"""

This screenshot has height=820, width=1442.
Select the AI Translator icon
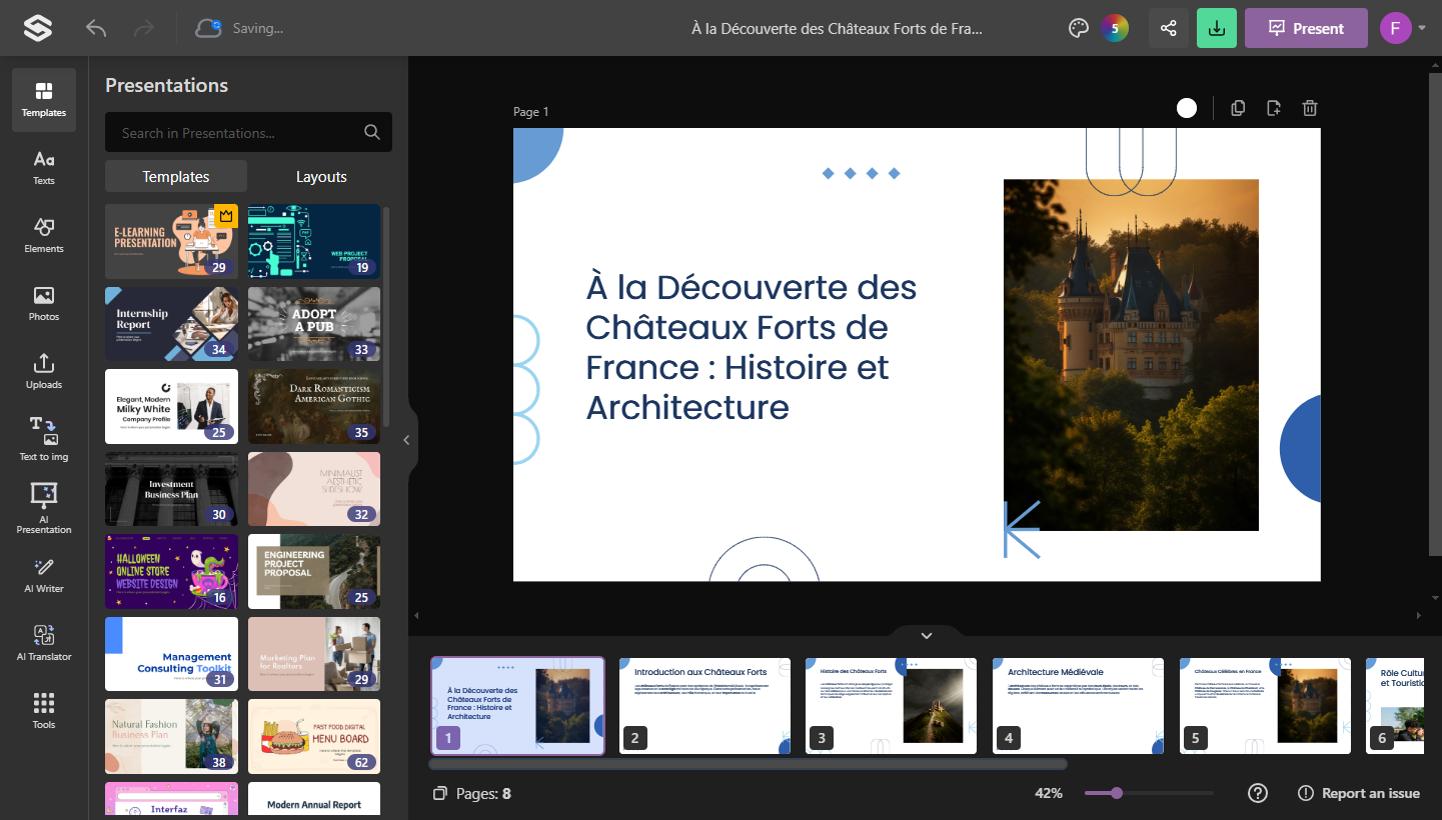click(43, 642)
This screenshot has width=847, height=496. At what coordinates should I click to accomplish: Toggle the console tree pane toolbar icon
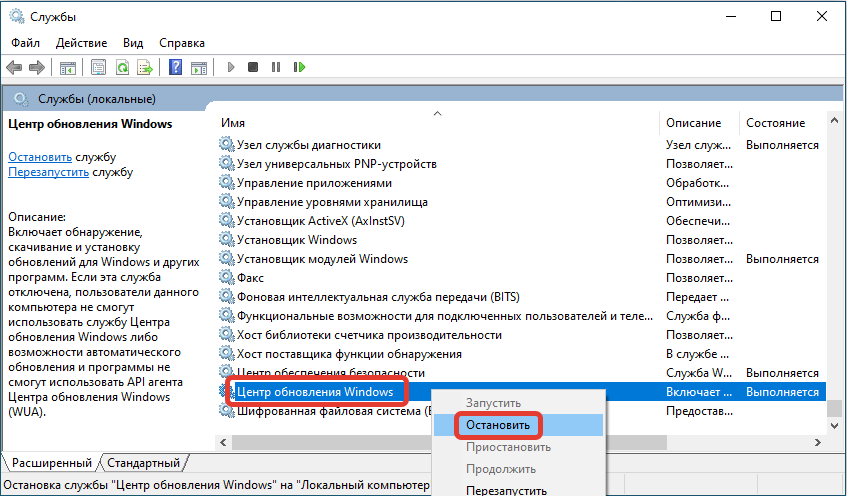(68, 68)
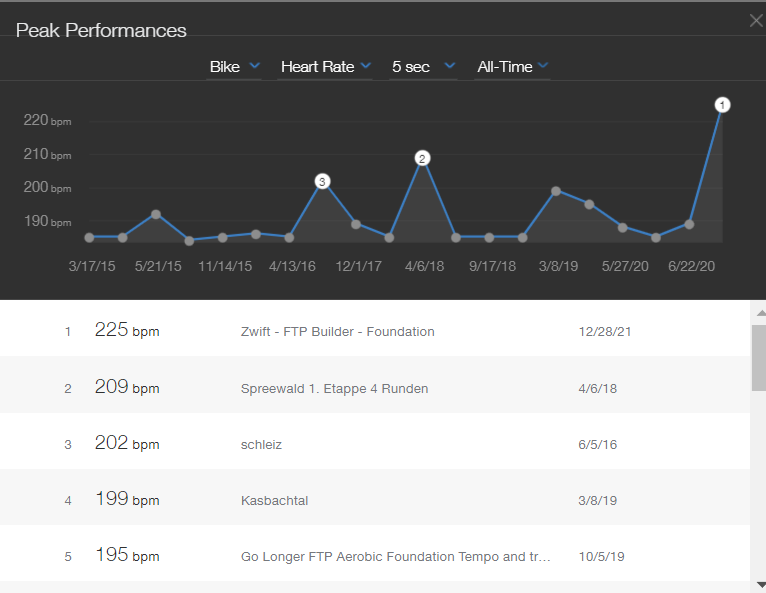
Task: Open the Kasbachtal activity
Action: (x=272, y=500)
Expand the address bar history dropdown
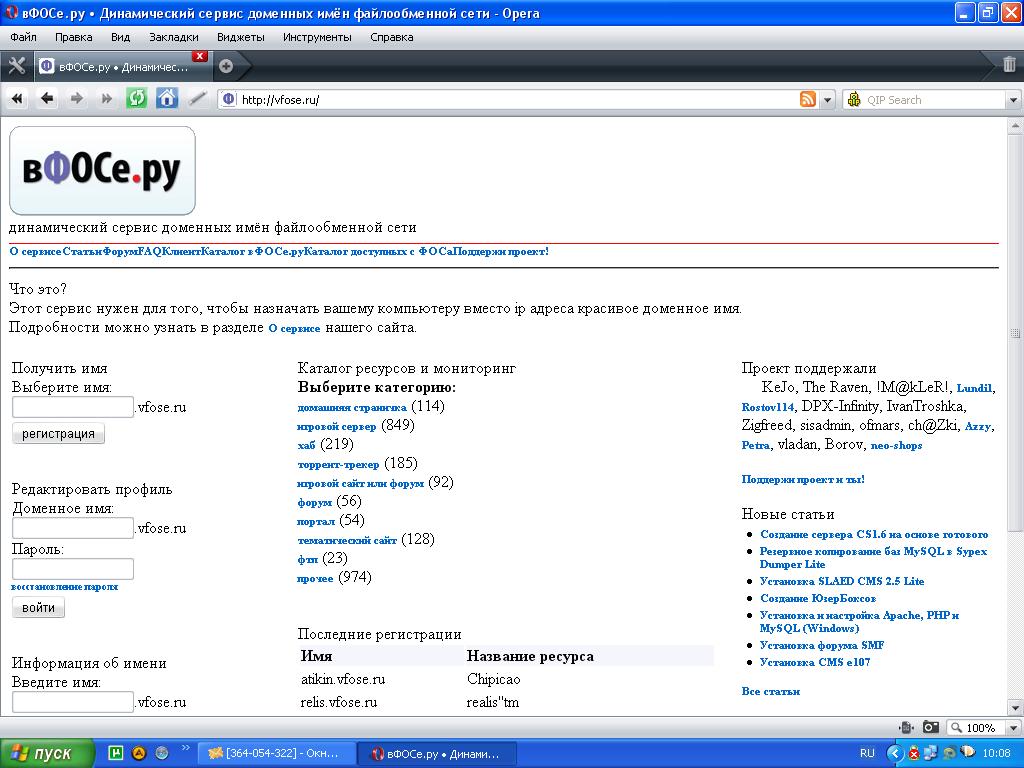The width and height of the screenshot is (1024, 768). point(828,99)
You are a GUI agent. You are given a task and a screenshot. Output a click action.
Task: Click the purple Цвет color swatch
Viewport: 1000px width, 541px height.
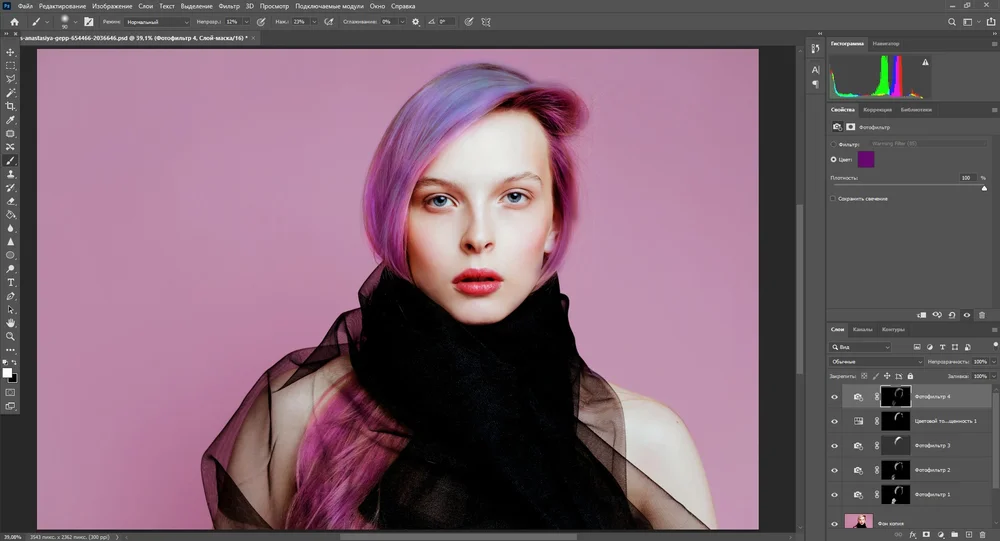[x=866, y=159]
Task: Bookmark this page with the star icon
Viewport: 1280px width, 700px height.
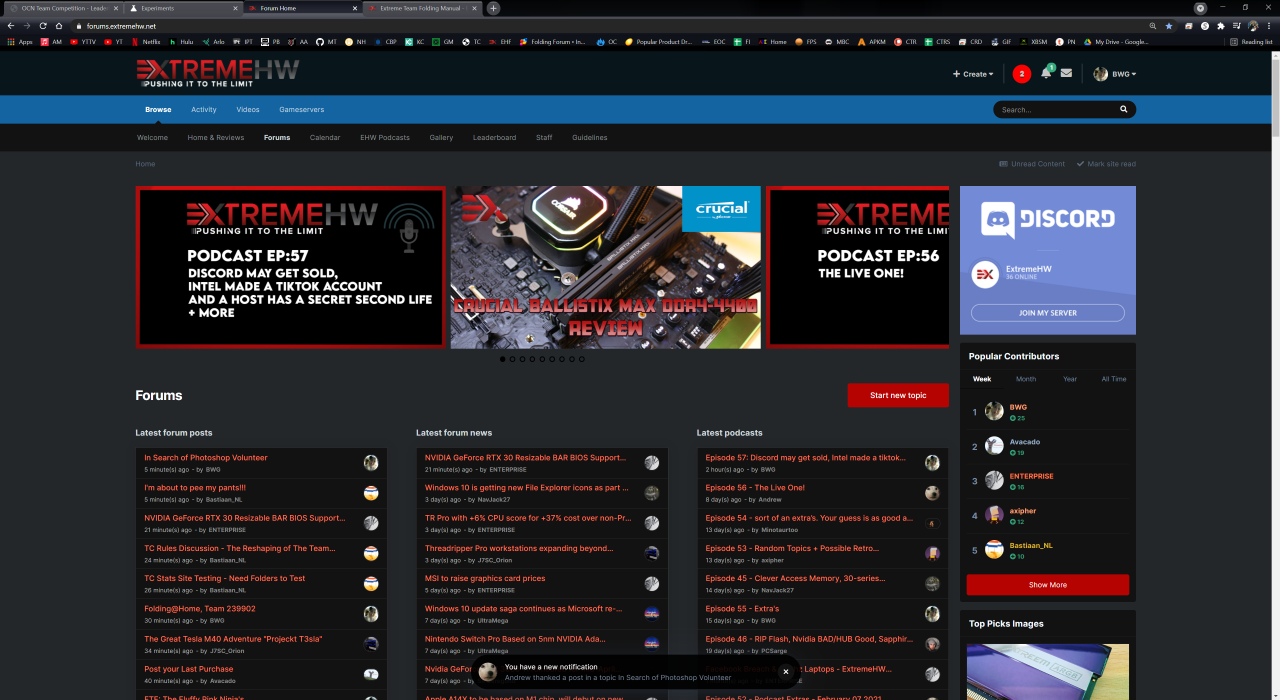Action: [x=1169, y=26]
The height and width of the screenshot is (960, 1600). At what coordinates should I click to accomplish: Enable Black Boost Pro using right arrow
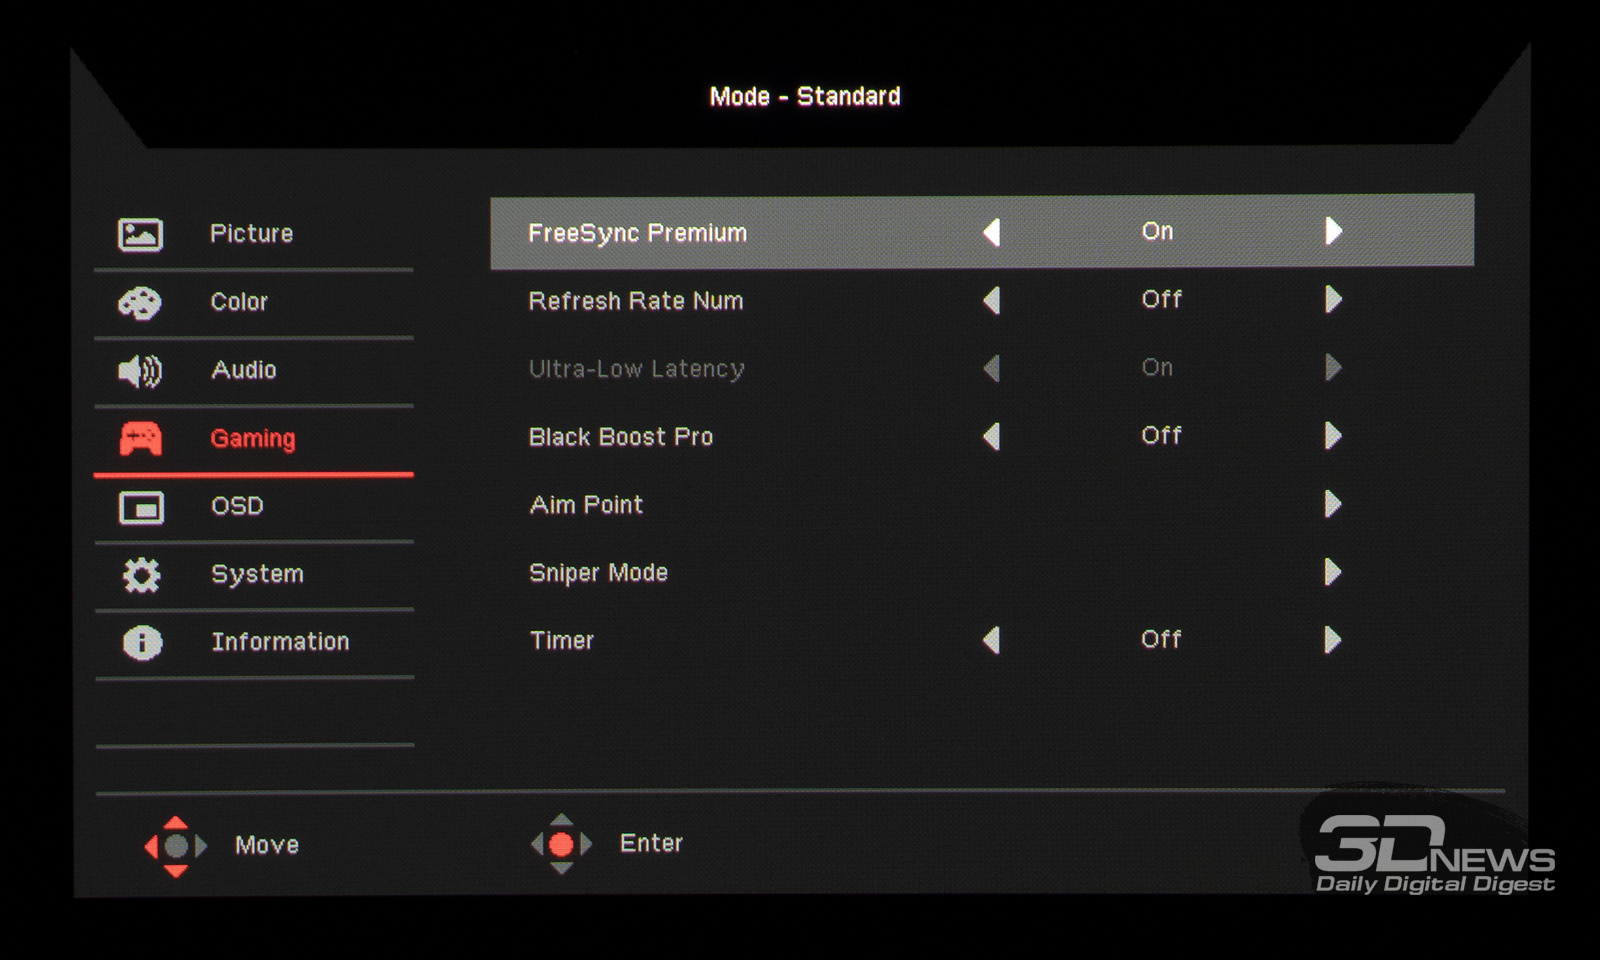(x=1333, y=435)
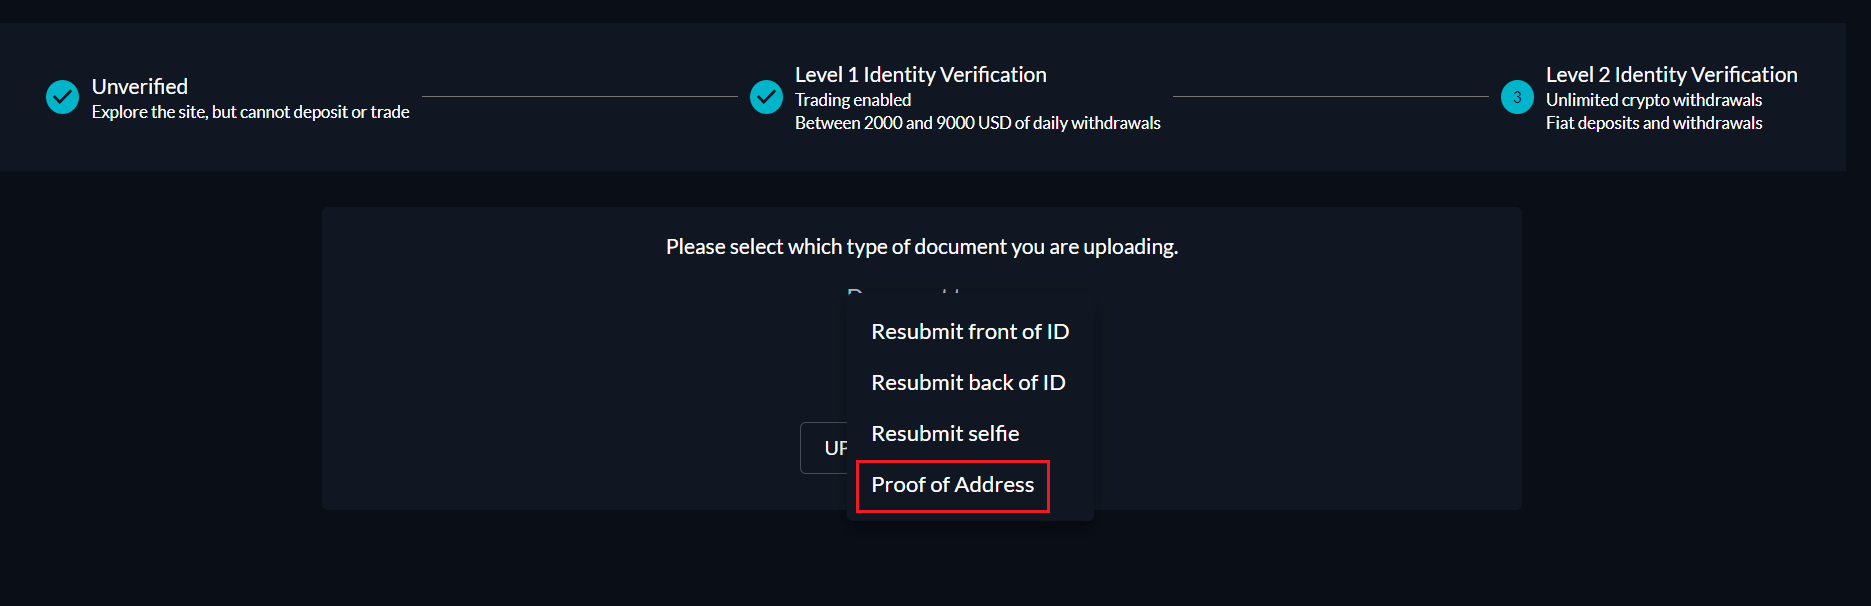1871x606 pixels.
Task: Pick the Resubmit selfie option
Action: (x=944, y=434)
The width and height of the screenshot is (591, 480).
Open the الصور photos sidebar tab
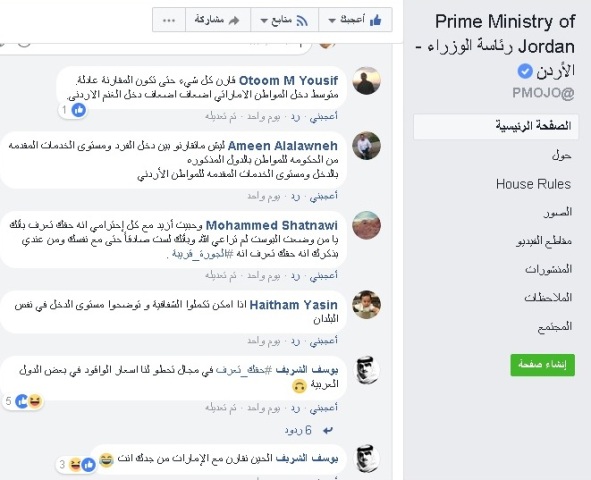[557, 212]
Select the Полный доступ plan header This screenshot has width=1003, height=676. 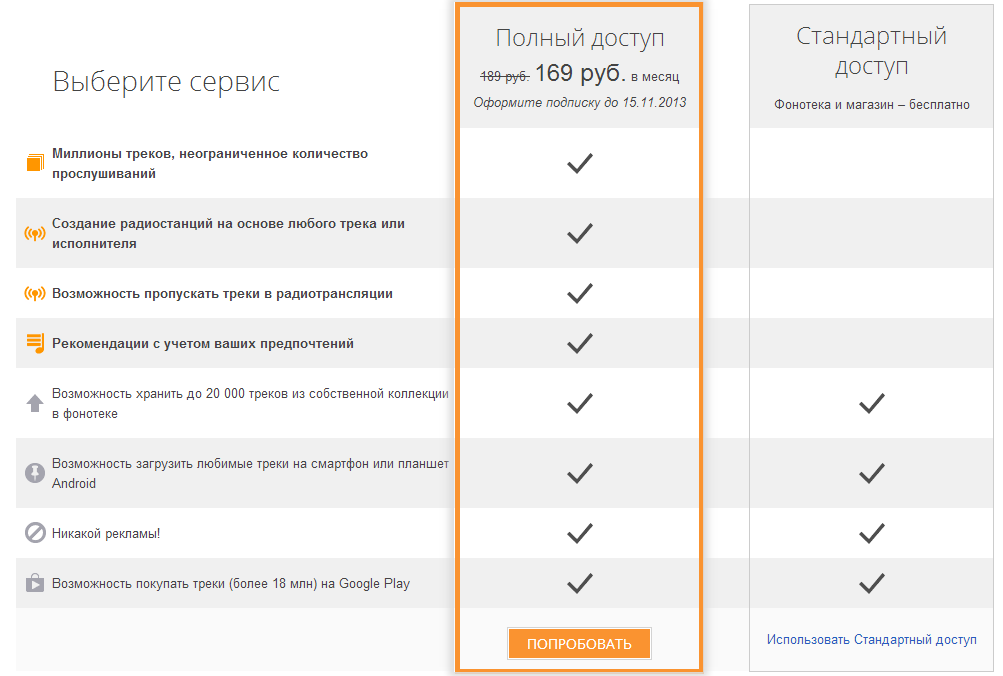click(579, 39)
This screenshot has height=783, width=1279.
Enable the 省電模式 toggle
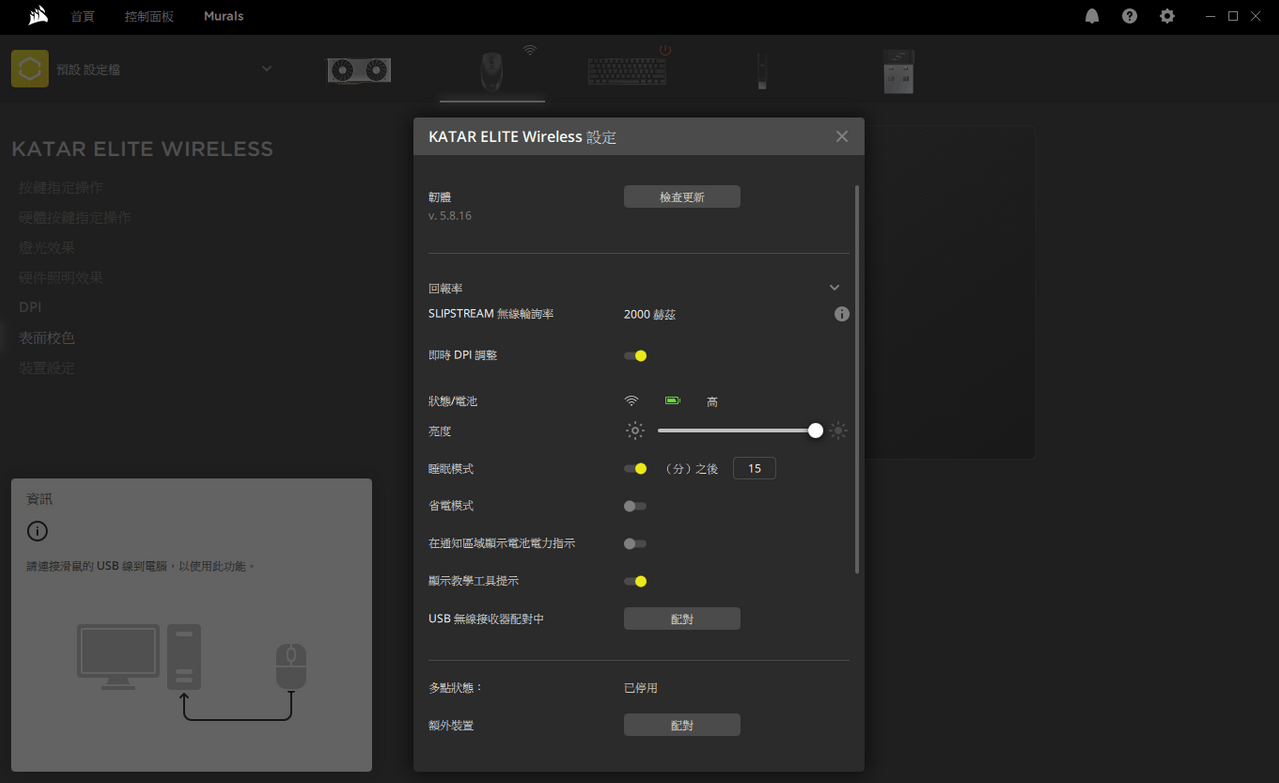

"""

▶ _Exercise_: Reproduce only the lines from the first line of the listing above up to and including the line that holds "You are a GUI". Omit the pictures.

▶ _Answer space_:
This screenshot has height=820, width=1442.
Select the AI Translator icon
click(43, 642)
This screenshot has width=847, height=496. At what coordinates should I click to accomplish: Toggle the console tree pane toolbar icon
(68, 68)
Task: Open the Kasbachtal activity
Action: (x=272, y=500)
Expand the address bar history dropdown
The width and height of the screenshot is (1024, 768). point(828,99)
You are a GUI agent. You are given a task and a screenshot. Output a click action.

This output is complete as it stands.